In this connection the lesson to be learned in Australia is that if a policy of deregulation is to be adopted, then the Government doing it should work on the principle that it may as well be hanged for a sheep as for a lamb.


CONCLUSION

The general, overall conclusion is simply this.  Once a country has caught the British disease it is very, very difficult to reverse or cure it by a softly softly bit-by-bit approach.  It is far better to deregulate the economy comprehensively and broadly and quickly (as Ludwig Erhardt did in West Germany in 1950);  and if possible, in your first term of office.  Otherwise you just drag out the economic and political problems and make the agony last longer.  If the Thatcher Government had deregulated sharply and swiftly in its first term of office, and if it had faced the unions in its first term of office, it wouldn't have the problems it has now.  In particular, the British economy would be in better shape on the employment front.
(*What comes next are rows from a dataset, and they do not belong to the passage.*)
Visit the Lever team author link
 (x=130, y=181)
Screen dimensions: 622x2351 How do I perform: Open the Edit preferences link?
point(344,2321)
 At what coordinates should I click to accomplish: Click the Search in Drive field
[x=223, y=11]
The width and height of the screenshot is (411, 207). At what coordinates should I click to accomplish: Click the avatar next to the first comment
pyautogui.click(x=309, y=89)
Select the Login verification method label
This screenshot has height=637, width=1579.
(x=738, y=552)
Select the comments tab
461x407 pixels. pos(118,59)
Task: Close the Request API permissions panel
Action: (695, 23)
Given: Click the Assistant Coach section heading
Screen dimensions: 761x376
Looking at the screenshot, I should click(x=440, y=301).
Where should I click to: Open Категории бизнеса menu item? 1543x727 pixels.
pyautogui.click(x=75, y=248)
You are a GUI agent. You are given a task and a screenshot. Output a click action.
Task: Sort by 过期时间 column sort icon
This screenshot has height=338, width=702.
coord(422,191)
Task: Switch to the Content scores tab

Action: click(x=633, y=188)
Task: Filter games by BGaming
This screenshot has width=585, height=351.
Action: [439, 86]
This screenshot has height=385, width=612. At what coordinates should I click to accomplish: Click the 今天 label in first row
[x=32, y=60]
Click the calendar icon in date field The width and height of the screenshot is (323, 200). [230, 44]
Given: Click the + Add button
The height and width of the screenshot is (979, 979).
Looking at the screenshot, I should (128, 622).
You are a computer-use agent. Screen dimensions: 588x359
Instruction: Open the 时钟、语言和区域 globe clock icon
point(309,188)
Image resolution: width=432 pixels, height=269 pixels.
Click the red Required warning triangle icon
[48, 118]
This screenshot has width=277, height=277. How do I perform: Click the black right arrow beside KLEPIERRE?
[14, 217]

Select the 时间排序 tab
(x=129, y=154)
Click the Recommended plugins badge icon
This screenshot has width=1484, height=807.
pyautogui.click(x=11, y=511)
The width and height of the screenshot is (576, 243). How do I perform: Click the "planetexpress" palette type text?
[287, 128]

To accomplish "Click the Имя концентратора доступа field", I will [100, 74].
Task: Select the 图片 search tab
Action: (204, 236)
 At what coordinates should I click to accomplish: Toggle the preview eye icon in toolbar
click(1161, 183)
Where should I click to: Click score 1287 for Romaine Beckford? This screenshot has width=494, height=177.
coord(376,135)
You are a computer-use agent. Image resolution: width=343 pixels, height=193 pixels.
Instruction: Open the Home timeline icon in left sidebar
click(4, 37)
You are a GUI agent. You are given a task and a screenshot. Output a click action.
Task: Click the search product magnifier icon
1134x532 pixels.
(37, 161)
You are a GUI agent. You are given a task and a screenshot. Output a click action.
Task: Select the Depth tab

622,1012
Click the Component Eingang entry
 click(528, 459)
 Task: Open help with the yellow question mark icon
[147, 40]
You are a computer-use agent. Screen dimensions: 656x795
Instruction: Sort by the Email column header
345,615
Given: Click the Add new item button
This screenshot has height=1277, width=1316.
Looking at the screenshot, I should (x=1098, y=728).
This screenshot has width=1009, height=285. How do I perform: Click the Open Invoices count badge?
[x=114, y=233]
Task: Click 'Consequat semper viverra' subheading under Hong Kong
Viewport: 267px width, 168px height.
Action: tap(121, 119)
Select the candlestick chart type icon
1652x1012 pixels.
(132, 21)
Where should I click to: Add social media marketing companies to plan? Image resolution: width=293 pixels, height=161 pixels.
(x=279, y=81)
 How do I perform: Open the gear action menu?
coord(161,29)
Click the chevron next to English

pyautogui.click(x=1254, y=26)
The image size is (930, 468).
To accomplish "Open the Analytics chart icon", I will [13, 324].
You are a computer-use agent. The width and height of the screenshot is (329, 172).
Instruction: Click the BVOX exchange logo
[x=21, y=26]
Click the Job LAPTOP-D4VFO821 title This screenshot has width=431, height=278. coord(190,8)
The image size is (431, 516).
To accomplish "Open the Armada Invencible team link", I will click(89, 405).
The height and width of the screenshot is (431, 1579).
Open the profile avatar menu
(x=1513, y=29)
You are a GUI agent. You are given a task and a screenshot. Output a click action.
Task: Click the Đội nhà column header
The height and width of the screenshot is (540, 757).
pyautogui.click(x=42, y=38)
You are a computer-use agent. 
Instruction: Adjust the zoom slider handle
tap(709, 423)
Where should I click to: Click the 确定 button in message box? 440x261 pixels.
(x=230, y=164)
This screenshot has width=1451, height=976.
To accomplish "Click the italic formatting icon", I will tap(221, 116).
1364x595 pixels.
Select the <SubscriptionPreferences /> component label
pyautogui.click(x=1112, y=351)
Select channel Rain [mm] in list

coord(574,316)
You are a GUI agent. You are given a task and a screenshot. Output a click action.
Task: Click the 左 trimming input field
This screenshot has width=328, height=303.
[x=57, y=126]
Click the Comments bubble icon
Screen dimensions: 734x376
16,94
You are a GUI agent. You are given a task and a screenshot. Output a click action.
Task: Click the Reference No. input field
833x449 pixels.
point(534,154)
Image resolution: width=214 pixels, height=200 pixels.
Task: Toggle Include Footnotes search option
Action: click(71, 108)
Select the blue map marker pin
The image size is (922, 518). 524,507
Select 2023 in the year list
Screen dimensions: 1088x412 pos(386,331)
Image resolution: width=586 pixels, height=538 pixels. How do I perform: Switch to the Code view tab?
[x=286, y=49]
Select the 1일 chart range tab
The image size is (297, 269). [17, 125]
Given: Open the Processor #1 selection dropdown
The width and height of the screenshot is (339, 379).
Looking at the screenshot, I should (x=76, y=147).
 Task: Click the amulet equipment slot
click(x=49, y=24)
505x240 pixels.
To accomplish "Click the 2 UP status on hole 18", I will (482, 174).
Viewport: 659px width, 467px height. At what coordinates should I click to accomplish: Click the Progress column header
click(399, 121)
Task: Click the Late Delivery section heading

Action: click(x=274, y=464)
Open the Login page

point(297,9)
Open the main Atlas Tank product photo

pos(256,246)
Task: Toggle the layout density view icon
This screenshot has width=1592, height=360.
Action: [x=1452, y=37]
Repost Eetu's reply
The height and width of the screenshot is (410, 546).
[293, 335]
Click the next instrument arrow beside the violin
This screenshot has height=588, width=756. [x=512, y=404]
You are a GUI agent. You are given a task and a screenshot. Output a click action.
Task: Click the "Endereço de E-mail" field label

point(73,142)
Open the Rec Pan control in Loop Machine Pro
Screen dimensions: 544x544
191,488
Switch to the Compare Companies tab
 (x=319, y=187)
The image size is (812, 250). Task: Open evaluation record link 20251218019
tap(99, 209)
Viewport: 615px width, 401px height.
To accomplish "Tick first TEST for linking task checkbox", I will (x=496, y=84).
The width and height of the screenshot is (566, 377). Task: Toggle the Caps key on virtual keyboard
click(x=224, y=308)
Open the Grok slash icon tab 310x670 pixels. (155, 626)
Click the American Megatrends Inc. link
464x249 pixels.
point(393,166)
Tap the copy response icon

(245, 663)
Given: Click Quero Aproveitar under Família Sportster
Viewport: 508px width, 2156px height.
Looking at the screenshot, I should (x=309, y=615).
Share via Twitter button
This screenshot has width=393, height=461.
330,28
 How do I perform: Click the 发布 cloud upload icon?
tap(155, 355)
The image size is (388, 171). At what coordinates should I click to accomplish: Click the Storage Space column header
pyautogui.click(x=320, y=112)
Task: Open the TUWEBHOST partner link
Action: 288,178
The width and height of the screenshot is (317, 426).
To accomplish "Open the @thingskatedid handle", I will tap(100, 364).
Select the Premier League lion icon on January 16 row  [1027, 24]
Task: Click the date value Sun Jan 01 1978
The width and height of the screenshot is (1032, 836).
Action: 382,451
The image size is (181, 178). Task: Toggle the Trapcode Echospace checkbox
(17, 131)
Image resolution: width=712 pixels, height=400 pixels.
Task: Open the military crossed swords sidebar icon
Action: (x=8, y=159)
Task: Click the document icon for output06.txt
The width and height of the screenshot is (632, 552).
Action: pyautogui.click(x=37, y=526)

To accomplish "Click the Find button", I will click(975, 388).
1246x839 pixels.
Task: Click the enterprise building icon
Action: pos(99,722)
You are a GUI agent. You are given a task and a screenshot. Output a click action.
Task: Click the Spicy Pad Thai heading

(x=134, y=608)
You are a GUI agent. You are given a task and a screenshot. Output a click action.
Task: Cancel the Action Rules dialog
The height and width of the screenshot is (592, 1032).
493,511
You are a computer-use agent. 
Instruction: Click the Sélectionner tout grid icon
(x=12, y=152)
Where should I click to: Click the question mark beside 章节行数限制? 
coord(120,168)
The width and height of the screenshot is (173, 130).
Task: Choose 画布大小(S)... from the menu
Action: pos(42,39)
So when Australia comes to have to tackle its own case of the British disease by market deregulation -- as eventually it will have to -- the way is to do it without delay;  to do it quickly, and to do it comprehensively.  Such a package approach to deregulation is a far better way of doing things than the bit-by-bit approach that Mrs Thatcher has mainly adopted.  The reason is that the package approach puts all groups, all vested interests, in the same boat.  It puts the farmers, the miners, the manufacturers, the high-tech lobby, the welfare lobby, everyone, in the same position.  They will find they have all got to adjust.  They will realise that everyone else has to adjust too and that it is not just them being picked on by the government.  This sort of strategy will make it much easier to "sell" a free market approach to the economy and to introduce the necessary measures of deregulation.



ENDNOTES

1.  Initially, central emphasis was laid by the Bank of England and the Treasury on containing the growth of Sterling M3 (a broad measure of the UK money supply).  This emphasis was abandoned in mid-October 1985, due to the erratic behaviour of M3, in favour of a more flexible array of measures of money-market tightness.

2.  For further and detailed discussion see J. Burton, Why no cuts?, Hobart Paper 104, London, Institute of Economic Affairs, 1985

3.  The nature of the union problem in relation to the British disease is examined in J. Burton, "The British disease and trade unionism" in J.T. Addison & J. Burton, Trade unions and society:  some lessons of the British experience, Vancouver, Fraser Institute, 1984, pp 1-24.

4.  In contrast to the confrontation between the unions and the Heath (Conservative) government of 1970-74 over the 1971 Industrial Relations Act.  The Act was stymied by intransigent union opposition and eventually repealed at union insistence in 1974.

5.  Another important factor was the ability of the Central Electricity Generating Board to reduce its coal consumption by stepping up its use of oil and nuclear power stations.  The CEGB had been secretly planning such tactics well before the Scargill strike occurred.